Student evaluation systems earn trust through fair process, not just fair scores

By Student Voice AI

Updated May 25, 2026

Student evaluations are easy to defend in principle and easy to distrust in practice. That matters because once staff stop seeing the process as fair, universities do not just get complaints about surveys, they get weaker engagement with the evidence those surveys produce. Corrine Keke Chen's Assessment & Evaluation in Higher Education paper, "Justice and the legitimacy of student evaluation systems in higher education: a systematic review", published online on 22 May 2026, is useful because it shifts the debate from "are SETs valid?" to a harder question: under what conditions do academics see student evaluation systems as legitimate enough to use? For UK institutions relying on student voice in module evaluations, promotions, and quality processes, that is a more practical starting point.

Context and research question

Student evaluation of teaching, usually shortened to SET, often sits in an awkward position inside university governance. Institutions want it to support enhancement, quality assurance, and sometimes high-stakes decisions about performance or promotion. Staff, meanwhile, may accept the principle of student feedback while still questioning whether the instrument, the analysis, or the way results are used is fair.

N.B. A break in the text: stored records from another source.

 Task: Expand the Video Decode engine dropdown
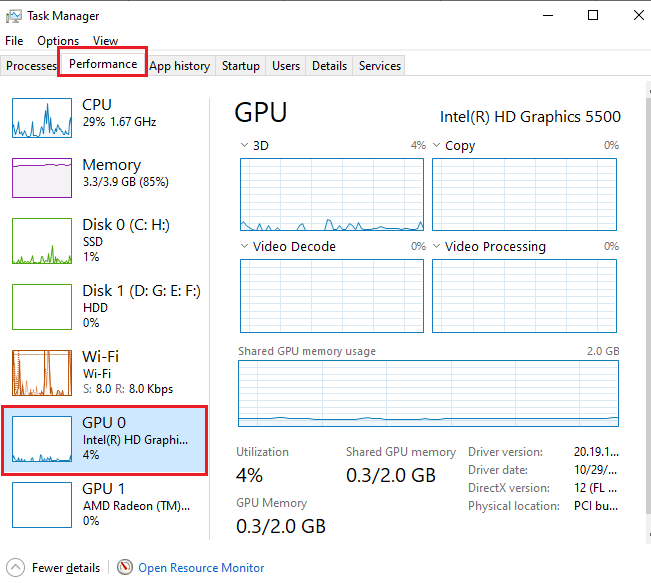[246, 247]
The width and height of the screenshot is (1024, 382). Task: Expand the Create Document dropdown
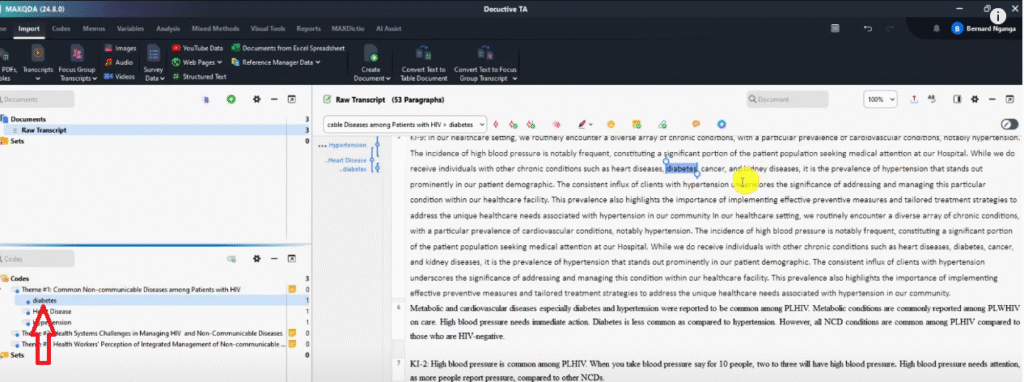pos(371,78)
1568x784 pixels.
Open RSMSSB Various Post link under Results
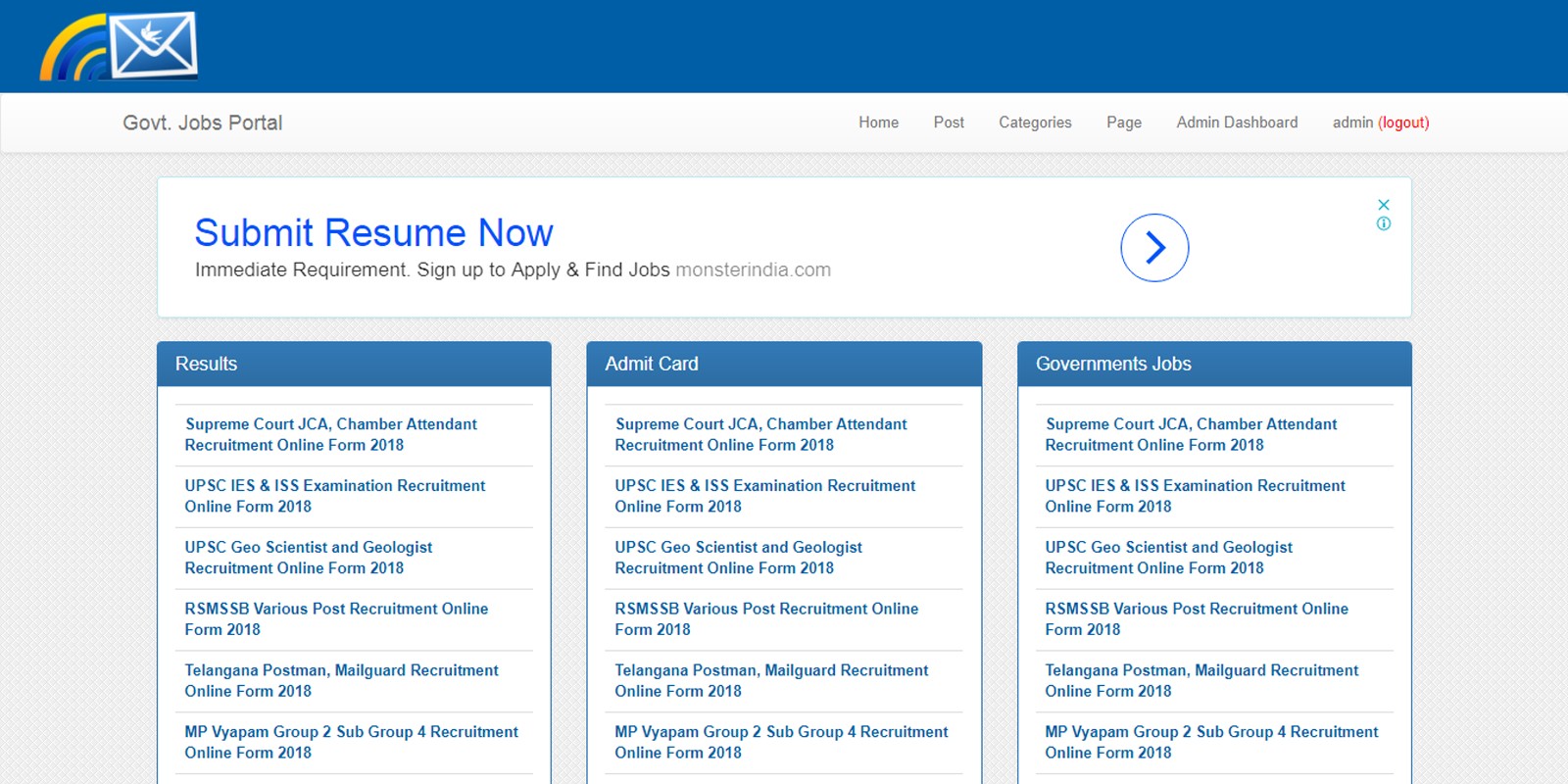pyautogui.click(x=336, y=619)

Chen tackles that problem through a systematic review rather than another single-institution case study. Drawing on organisational justice theory and governance analysis, the paper reviews 35 empirical studies published between 2015 and 2025 on faculty perceptions of fairness in SET, then codes them by justice dimension and legitimacy outcome. That makes the paper especially relevant for UK higher education teams because it asks a governance question, not only a psychometric one: what makes staff trust, accept, or resist student evaluation systems?

Key findings

The review's core argument is that legitimacy depends on justice, not only on measurement quality. Chen identifies five fairness frames that shape how staff judge SET systems: distributive, procedural, interactional, epistemic, and affective. In plain terms, academics are not only asking whether outcomes feel favourable. They are also asking whether the process is transparent, whether they are treated respectfully, whether the evidence is credible, and whether the system produces avoidable stress or harm.

Procedural justice had the clearest positive relationship with trust and acceptance. Across the studies that reported legitimacy-related outcomes, the most consistent pattern was that staff were more willing to accept high-stakes SET use when procedures felt clear, stable, and defensible. That matters for UK universities because legitimacy is not built by asking staff to like the result. It is built by showing how the process works, what safeguards exist, and how decisions are reached.

The paper's abstract puts that point crisply:

"procedural integrity, rather than outcome favorability alone, underpins legitimacy"

Concerns about inequity, weak validity, and poor treatment all undermined confidence. The review found that distributive inequities, interactional harms, and validity-related concerns repeatedly weakened staff trust. That makes the findings highly relevant to current debates about behaviour-focused evaluation questions reducing gender bias. If staff think a survey rewards popularity, reproduces bias, or turns thin data into heavy consequences, resistance is not a side issue. It is a sign that the governance design is failing.

Legitimacy was also shaped by context rather than by survey form alone. Chen argues that perceptions of fairness are conditioned by employment precarity, identity-based inequality, disciplinary norms, and local governance regimes. The implication is important. A centrally standardised evaluation process may look neat on paper while feeling very different to a permanent professor, an hourly paid lecturer, or a teacher in a discipline with unusual class formats or assessment patterns.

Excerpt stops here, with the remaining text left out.